Task to carry out
Search the data for the word "will" and copy every line where it occurs.

(Stored records)
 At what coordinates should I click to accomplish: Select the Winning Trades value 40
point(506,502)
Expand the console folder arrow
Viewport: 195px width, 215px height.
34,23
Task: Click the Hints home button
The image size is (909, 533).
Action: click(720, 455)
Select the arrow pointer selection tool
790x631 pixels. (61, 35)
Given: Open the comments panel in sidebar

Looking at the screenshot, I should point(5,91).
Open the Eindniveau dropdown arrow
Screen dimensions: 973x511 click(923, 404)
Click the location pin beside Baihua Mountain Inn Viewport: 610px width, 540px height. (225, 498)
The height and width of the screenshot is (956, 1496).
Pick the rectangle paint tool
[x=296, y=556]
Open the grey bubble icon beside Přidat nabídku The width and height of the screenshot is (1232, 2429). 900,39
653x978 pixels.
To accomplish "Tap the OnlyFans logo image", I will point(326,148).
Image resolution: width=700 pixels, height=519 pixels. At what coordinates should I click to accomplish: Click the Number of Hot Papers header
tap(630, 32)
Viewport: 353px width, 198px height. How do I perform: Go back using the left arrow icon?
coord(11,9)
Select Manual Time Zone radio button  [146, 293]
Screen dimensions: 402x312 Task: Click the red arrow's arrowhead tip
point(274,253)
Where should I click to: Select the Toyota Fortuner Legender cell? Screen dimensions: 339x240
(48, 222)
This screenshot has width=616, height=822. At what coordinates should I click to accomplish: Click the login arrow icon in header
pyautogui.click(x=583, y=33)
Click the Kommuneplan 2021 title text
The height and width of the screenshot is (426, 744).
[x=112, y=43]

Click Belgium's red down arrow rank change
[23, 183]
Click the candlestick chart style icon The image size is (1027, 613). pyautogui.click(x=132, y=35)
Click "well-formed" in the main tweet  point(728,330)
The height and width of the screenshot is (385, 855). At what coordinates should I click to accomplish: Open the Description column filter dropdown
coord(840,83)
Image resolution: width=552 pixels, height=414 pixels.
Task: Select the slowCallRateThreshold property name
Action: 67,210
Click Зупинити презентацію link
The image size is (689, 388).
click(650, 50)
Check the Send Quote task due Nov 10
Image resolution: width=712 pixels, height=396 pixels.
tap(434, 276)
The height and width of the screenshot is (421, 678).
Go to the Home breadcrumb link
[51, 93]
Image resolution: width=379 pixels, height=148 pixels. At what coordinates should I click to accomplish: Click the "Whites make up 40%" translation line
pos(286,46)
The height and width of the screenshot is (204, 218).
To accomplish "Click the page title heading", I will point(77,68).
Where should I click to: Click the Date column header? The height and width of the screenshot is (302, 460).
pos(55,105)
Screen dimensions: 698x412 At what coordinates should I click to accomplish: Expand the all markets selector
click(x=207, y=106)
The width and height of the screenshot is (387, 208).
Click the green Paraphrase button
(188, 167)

Solution
To accomplish "Tap the OnlyFans logo image", I will point(326,148).
To accomplish "Click the page title heading", I will point(77,68).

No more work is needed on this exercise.